Hannah nodded, the muscles in her jaw working silently. "I should have listened to you," she said finally. "I should have stayed at Lake in the Clouds."
Elizabeth saw Nathaniel tense, as she herself tensed. "I cannot deny that you would be safer at home," she said. "But you belong with us, and I am glad that you are here, just the same."
What Elizabeth wanted most in the world was to bathe in privacy and then to climb into the feather bed to sleep tucked up against her husband. It had been so many months since they had shared such a large and comfortable bed, and this half-day journey from the firth had been more difficult than the last few weeks on the Isis.
But it was an idle wish. The twins needed bathing, and more desperately than she did; the servants came again to remove the trunks, clear the tables, lay fires, empty cold bathwater and bring in new. Curiosity insisted on sorting through all their clothing, separating out those things that needed immediate laundering, and Hannah determined that one of the maids had an inflamed eye that must be treated with a particular herb the Hakim had given her, which required a long search through all her parcels.

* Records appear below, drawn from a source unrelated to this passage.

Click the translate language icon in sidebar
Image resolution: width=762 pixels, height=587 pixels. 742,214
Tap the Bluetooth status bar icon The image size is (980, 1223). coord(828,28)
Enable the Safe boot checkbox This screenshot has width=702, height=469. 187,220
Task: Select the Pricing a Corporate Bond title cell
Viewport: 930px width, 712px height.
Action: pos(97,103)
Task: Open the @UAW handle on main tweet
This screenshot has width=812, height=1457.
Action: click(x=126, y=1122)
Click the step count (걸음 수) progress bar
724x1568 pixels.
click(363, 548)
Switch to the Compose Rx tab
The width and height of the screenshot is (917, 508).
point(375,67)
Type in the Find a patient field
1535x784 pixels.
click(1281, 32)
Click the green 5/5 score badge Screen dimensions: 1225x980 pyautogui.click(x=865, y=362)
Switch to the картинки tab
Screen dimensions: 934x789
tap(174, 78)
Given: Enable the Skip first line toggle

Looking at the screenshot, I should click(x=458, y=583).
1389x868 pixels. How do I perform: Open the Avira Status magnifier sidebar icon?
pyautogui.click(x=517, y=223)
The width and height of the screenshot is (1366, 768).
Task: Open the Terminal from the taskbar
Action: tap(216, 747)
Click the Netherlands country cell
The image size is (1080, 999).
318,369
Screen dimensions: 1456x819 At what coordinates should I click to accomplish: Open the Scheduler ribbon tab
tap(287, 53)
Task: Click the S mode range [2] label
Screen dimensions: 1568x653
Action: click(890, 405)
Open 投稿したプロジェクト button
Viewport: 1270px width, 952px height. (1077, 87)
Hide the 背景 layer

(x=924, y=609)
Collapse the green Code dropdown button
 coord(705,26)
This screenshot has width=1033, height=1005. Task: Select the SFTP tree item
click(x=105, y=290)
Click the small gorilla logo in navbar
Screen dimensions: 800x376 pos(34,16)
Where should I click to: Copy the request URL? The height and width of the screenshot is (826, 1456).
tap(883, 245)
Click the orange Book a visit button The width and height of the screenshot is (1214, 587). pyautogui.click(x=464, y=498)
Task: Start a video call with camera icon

Nathaniel stayed clear of all of this by keeping watch at the window. Dumfries celebrated its delight with the Royal Navy by having every man of consequence climb up onto a platform and give a speech, and Nathaniel reported now and then on particularly absurd or witless turns of phrase, of which there were not a few. At one point a very drunk old man leaped up into the group of men on the stage and began to sing so loudly that for a moment the crowd stilled to listen for a few wobbling notes.
"Mick Schiell! Ye can sing nane!" The shout was accompanied by a well-aimed apple, and the old man gave in to the crowd and climbed down again so that the speech-making could continue.